Entries shown:
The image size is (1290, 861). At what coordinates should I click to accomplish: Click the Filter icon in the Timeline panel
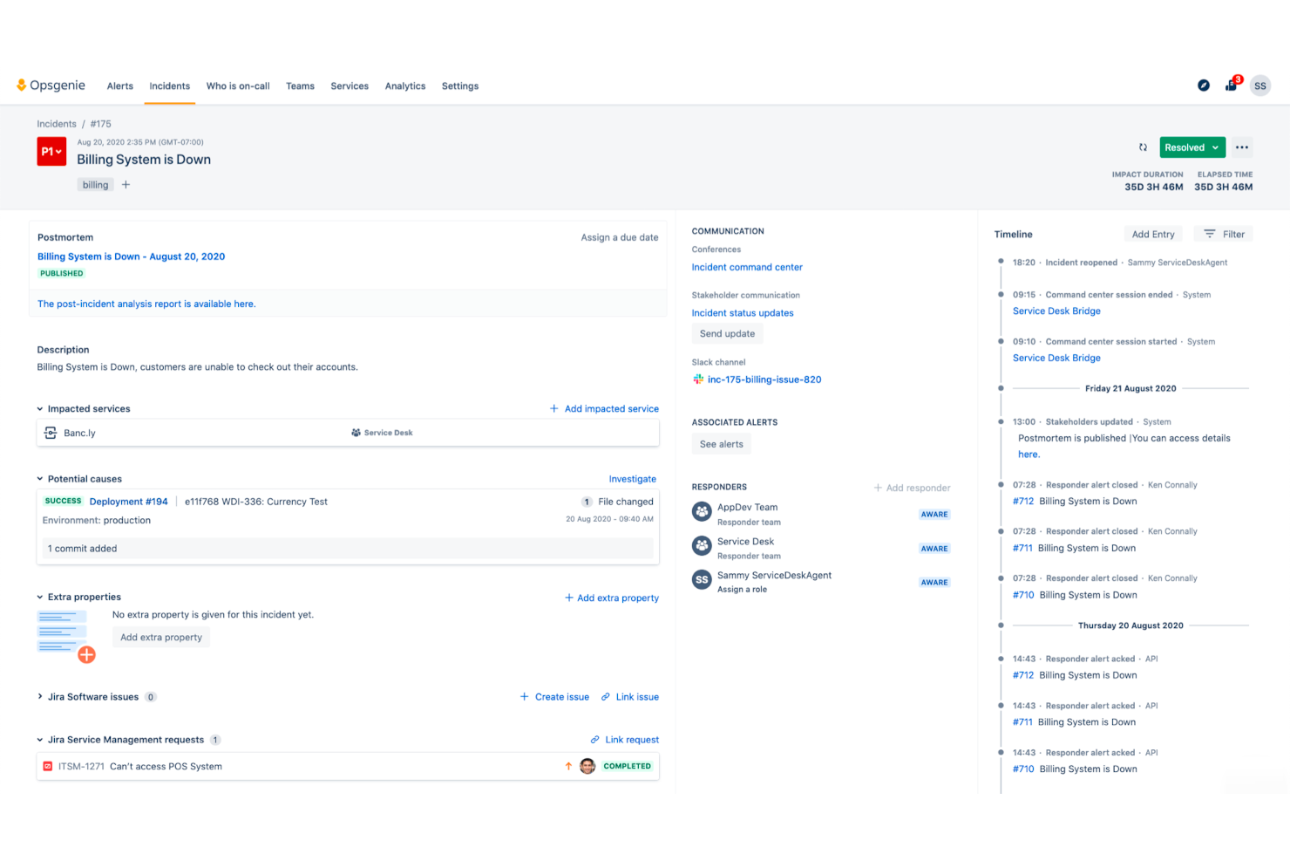pos(1209,233)
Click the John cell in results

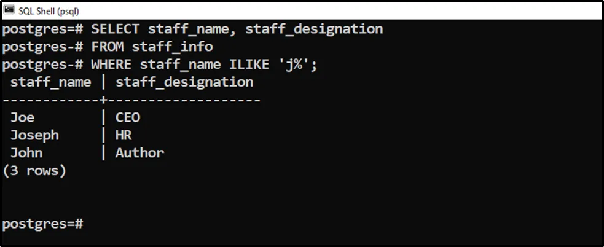tap(26, 153)
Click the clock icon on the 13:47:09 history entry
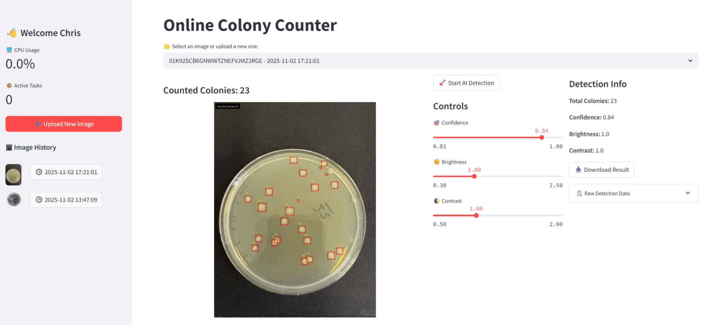703x325 pixels. (39, 200)
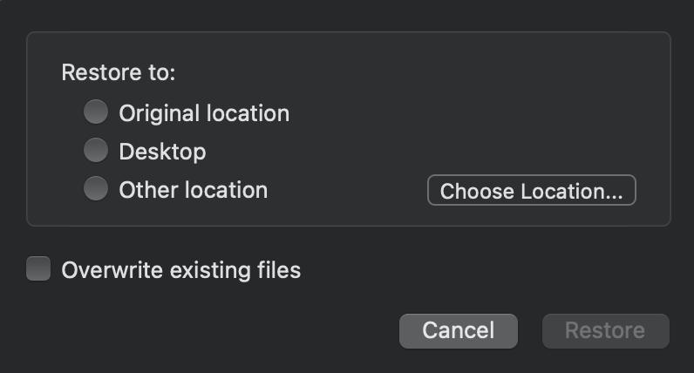Choose Desktop as the restore destination

coord(96,151)
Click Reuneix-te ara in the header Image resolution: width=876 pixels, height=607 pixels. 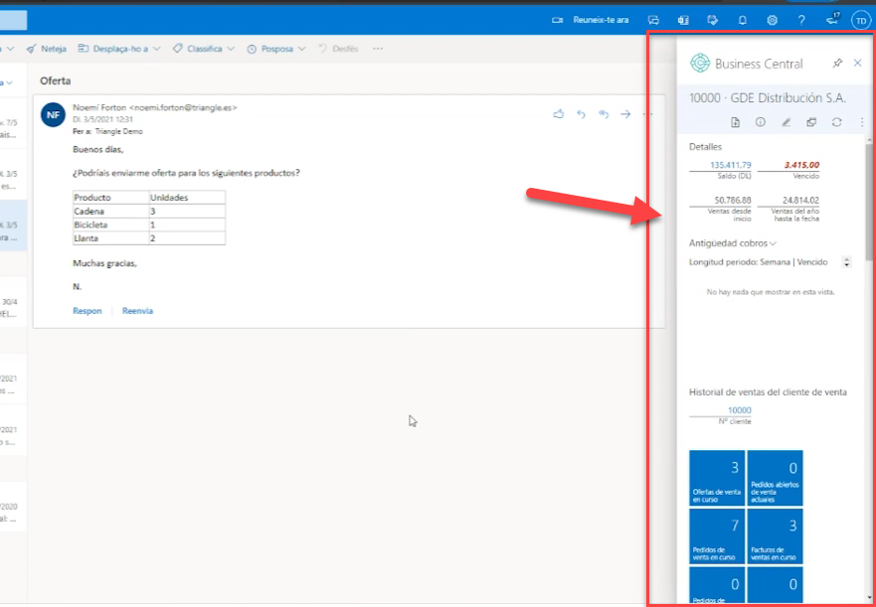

Instructions for the task:
Copy out all of the data above word for word, leaving out the pictures.

Solution for this task:
The image size is (1290, 861). At what coordinates should I click to accomplish: Click the Filter icon in the Timeline panel
pos(1209,233)
Click the John cell in results

tap(26, 153)
Click the clock icon on the 13:47:09 history entry
703x325 pixels. (39, 200)
Choose Desktop as the restore destination

coord(96,151)
Click Reuneix-te ara in the header Image resolution: width=876 pixels, height=607 pixels. 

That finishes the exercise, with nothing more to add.